Please render the records from the line with "Describe the element" through the line with "What do you see at coordinates (568, 330)" as a JSON list of strings, one string per line, with blank lines left out.

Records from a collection
== == ==
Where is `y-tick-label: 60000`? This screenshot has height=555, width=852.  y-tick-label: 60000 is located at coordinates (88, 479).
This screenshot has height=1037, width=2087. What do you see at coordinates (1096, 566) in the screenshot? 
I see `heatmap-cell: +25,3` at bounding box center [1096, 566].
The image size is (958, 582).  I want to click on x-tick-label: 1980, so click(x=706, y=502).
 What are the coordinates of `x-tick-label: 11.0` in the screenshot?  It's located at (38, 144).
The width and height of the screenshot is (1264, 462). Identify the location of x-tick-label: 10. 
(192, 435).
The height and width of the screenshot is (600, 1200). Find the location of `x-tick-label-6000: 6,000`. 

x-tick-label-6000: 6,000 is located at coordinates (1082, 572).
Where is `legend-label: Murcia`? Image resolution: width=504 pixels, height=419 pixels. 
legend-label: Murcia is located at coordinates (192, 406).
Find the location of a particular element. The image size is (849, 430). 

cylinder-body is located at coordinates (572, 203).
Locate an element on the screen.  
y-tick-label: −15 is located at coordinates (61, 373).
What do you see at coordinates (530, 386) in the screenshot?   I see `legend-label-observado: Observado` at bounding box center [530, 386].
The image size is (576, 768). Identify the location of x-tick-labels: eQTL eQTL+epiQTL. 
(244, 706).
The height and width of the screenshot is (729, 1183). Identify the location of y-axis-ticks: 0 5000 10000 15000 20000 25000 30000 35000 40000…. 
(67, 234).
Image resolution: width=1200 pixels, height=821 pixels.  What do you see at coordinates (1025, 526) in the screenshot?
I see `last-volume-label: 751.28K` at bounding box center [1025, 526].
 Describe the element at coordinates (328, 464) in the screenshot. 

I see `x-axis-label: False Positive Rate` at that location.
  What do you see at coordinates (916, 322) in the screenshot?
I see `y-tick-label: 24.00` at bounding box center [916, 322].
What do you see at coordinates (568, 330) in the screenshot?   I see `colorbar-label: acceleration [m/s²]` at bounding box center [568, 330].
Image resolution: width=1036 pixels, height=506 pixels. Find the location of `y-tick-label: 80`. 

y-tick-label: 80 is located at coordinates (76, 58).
== == ==
Output below >>
[
  " Describe the element at coordinates (328, 464) in the screenshot. ",
  "I see `x-axis-label: False Positive Rate` at that location.",
  "  What do you see at coordinates (916, 322) in the screenshot?",
  "I see `y-tick-label: 24.00` at bounding box center [916, 322].",
  "What do you see at coordinates (568, 330) in the screenshot?   I see `colorbar-label: acceleration [m/s²]` at bounding box center [568, 330]."
]